### [Collected data entries]
◇ ◇ ◇ ◇ ◇

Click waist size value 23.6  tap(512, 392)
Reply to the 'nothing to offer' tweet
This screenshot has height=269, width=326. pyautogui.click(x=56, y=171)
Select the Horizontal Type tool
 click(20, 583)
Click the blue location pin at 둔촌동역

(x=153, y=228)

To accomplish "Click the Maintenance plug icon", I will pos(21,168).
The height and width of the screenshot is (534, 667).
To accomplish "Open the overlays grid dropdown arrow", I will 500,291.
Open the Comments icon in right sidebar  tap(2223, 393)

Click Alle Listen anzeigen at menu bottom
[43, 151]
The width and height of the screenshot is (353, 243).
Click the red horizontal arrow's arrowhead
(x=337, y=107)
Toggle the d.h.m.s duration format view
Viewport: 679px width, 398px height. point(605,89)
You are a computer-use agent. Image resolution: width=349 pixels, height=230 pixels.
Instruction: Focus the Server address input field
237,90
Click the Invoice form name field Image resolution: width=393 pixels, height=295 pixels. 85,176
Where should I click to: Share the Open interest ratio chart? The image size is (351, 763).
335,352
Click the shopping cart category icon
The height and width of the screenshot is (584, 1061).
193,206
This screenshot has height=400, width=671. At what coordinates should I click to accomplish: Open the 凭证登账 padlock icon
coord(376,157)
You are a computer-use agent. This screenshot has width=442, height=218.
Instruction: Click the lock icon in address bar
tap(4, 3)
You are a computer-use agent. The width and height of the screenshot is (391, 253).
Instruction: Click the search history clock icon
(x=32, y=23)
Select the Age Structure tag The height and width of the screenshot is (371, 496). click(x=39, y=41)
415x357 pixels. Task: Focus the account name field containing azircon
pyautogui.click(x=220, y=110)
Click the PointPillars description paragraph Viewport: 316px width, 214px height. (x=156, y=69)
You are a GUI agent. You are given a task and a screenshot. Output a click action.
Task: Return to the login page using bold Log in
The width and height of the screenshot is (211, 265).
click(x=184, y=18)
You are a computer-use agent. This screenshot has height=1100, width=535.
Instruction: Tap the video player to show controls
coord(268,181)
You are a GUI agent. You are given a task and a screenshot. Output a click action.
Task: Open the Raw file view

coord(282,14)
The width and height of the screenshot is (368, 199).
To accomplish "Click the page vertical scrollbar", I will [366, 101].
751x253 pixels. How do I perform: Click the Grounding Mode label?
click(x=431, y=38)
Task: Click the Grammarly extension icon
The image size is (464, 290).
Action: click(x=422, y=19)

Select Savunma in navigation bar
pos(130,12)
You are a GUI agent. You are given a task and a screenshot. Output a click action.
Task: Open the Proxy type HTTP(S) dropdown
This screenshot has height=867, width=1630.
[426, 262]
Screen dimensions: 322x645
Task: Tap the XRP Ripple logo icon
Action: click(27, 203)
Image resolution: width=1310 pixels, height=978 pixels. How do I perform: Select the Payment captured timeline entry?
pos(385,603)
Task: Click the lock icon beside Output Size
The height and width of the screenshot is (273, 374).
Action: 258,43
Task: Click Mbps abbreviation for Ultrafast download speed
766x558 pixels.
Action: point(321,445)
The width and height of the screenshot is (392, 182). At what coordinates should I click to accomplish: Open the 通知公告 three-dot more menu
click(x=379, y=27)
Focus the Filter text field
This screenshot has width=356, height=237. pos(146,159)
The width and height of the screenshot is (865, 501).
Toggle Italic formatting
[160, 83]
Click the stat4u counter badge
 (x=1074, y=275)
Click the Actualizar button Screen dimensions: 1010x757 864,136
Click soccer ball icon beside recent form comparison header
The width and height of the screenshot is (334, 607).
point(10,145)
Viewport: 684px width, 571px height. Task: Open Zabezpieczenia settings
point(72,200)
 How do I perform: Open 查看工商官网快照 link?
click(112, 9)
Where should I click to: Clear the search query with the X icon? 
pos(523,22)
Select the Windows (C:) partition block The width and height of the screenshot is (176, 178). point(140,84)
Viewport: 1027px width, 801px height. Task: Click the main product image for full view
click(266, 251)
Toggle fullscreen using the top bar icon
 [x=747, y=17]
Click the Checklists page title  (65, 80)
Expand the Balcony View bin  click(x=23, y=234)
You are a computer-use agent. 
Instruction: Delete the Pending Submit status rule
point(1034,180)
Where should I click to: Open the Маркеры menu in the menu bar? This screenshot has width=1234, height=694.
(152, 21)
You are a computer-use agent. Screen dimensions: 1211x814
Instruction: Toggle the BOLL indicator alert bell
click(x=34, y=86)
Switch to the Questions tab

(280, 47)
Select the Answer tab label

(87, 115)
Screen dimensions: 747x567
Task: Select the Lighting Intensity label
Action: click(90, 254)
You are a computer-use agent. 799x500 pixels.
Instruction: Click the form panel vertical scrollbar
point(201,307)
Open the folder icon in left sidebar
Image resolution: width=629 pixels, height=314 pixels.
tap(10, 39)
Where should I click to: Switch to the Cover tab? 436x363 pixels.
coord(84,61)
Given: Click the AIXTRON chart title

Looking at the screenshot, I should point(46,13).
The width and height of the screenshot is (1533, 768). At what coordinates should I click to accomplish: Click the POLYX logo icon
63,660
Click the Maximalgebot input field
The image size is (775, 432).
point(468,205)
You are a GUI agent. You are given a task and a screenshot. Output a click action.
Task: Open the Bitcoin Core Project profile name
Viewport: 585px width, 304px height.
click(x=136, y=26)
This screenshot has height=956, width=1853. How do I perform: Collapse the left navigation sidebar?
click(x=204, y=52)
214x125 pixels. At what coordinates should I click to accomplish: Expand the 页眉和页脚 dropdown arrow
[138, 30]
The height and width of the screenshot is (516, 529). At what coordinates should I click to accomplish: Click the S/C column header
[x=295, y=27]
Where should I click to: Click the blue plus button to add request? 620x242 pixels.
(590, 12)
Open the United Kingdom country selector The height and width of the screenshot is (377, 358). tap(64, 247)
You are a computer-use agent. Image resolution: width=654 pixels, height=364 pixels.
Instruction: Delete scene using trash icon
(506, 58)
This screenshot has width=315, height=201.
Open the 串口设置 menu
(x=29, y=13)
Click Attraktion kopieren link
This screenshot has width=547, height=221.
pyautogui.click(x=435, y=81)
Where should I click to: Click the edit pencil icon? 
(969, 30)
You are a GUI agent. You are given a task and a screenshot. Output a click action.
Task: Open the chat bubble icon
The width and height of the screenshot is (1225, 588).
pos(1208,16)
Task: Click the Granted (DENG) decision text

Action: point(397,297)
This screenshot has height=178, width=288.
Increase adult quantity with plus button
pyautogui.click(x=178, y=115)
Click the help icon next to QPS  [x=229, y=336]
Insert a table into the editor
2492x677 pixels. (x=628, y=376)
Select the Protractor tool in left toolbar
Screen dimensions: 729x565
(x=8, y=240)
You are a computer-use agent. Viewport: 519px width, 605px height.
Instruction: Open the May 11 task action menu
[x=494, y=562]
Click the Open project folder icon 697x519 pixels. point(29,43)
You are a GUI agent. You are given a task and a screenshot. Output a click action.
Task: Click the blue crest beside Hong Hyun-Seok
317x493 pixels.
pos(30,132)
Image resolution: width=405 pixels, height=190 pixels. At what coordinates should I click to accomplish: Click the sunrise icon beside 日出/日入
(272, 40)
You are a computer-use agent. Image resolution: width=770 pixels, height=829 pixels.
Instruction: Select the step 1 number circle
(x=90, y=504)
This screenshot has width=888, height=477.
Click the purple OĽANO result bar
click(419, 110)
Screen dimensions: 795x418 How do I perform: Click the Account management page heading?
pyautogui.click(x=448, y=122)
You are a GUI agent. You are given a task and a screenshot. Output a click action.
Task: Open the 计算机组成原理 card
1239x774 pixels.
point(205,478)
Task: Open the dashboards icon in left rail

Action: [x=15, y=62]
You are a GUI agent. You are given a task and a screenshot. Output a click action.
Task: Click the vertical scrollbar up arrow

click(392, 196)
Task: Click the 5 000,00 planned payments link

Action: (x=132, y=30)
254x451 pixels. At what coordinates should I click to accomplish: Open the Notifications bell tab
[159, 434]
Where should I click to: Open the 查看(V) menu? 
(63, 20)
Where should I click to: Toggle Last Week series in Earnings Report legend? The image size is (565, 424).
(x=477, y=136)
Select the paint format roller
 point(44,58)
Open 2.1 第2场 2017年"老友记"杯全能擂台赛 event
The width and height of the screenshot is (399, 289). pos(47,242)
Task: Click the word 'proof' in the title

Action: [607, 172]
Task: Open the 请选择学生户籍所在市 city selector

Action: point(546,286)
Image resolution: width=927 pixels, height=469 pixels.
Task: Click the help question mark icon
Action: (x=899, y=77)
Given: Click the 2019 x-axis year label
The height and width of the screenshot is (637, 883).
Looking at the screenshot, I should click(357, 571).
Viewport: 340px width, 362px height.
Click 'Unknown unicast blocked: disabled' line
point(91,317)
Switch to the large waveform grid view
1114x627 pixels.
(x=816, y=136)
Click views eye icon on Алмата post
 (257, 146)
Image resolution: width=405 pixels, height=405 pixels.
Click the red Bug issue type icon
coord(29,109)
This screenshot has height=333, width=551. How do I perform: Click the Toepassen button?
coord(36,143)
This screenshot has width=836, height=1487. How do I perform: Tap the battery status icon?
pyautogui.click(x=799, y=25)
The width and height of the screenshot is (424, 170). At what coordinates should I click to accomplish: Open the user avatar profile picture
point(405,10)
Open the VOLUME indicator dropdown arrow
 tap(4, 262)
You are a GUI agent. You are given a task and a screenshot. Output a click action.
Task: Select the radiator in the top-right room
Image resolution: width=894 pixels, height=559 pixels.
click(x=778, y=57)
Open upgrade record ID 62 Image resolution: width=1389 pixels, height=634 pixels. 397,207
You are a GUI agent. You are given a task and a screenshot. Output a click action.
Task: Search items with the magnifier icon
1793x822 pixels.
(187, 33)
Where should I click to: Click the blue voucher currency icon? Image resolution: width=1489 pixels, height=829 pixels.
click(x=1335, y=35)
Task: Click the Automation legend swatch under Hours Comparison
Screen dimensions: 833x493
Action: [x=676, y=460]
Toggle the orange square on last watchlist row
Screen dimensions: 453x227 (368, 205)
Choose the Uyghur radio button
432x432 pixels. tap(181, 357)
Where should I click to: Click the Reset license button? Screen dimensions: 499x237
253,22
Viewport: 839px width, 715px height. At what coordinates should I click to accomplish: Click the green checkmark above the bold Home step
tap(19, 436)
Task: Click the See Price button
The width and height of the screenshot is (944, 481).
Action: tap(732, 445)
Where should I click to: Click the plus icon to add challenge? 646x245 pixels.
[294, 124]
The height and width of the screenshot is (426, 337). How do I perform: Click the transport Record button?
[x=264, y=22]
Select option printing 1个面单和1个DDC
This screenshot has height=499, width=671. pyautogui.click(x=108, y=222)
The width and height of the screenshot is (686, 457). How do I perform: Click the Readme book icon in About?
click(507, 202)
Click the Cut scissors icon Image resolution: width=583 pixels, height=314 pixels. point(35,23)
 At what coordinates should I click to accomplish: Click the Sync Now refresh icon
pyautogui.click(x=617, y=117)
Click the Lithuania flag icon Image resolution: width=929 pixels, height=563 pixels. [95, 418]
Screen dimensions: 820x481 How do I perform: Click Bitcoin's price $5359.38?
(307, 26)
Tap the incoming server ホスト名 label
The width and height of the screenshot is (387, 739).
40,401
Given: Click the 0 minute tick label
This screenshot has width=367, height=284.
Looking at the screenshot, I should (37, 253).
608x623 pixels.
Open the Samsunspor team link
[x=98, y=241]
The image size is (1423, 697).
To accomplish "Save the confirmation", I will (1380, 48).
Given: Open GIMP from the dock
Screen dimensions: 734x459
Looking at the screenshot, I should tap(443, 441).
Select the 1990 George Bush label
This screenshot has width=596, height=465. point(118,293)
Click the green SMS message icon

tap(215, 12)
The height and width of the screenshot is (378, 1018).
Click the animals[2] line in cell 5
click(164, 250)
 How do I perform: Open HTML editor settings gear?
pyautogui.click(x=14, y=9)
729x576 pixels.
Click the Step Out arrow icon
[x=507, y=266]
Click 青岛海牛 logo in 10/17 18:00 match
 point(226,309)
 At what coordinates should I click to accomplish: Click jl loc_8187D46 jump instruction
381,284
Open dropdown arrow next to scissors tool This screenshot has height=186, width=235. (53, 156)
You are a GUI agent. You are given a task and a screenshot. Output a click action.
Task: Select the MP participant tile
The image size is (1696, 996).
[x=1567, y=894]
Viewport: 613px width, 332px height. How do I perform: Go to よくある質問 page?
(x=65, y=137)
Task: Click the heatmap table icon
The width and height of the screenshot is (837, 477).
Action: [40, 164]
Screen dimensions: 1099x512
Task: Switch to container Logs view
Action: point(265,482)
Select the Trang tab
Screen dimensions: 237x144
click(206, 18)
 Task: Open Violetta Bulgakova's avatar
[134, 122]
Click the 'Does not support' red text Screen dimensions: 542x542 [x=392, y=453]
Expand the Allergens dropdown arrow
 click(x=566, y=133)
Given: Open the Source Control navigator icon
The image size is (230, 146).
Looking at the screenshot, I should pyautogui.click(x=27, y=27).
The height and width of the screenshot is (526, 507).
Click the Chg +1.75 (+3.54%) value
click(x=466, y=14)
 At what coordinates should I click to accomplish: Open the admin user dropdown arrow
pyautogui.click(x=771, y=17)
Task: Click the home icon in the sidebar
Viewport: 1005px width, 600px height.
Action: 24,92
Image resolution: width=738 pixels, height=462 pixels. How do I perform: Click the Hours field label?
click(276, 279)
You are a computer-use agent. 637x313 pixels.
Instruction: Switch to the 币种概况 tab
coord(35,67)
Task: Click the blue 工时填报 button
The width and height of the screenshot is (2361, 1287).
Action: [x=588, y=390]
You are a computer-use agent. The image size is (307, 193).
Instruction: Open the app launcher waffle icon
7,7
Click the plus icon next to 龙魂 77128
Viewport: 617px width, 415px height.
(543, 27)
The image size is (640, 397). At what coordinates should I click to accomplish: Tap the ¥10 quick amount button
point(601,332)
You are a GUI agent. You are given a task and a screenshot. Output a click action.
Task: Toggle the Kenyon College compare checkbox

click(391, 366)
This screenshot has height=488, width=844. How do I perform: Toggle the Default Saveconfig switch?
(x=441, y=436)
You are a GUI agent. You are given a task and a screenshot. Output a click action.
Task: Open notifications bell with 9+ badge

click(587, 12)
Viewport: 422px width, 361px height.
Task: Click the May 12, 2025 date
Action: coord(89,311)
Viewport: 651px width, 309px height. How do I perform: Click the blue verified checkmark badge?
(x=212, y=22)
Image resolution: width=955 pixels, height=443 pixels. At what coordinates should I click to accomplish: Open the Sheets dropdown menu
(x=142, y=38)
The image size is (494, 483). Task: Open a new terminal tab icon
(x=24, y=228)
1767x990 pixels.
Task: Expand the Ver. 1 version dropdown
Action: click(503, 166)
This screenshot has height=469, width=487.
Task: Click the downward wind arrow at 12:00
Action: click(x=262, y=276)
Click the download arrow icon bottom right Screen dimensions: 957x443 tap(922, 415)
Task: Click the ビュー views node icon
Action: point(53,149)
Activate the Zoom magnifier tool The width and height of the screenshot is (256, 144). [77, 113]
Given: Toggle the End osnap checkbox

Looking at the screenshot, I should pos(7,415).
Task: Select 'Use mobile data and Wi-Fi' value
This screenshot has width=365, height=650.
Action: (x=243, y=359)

◇ ◇ ◇ ◇ ◇

### [Your goal]
Among the records above, a stretch begins at the line containing "214x125 pixels. At" and ends at the line containing "Click Attraktion kopieren link". Restate that stretch word for word, and nothing else.

### [Response]
214x125 pixels. At what coordinates should I click to accomplish: Expand the 页眉和页脚 dropdown arrow
[138, 30]
The height and width of the screenshot is (516, 529). At what coordinates should I click to accomplish: Click the S/C column header
[x=295, y=27]
Where should I click to: Click the blue plus button to add request? 620x242 pixels.
(590, 12)
Open the United Kingdom country selector The height and width of the screenshot is (377, 358). tap(64, 247)
You are a computer-use agent. Image resolution: width=654 pixels, height=364 pixels.
Instruction: Delete scene using trash icon
(506, 58)
This screenshot has width=315, height=201.
Open the 串口设置 menu
(x=29, y=13)
Click Attraktion kopieren link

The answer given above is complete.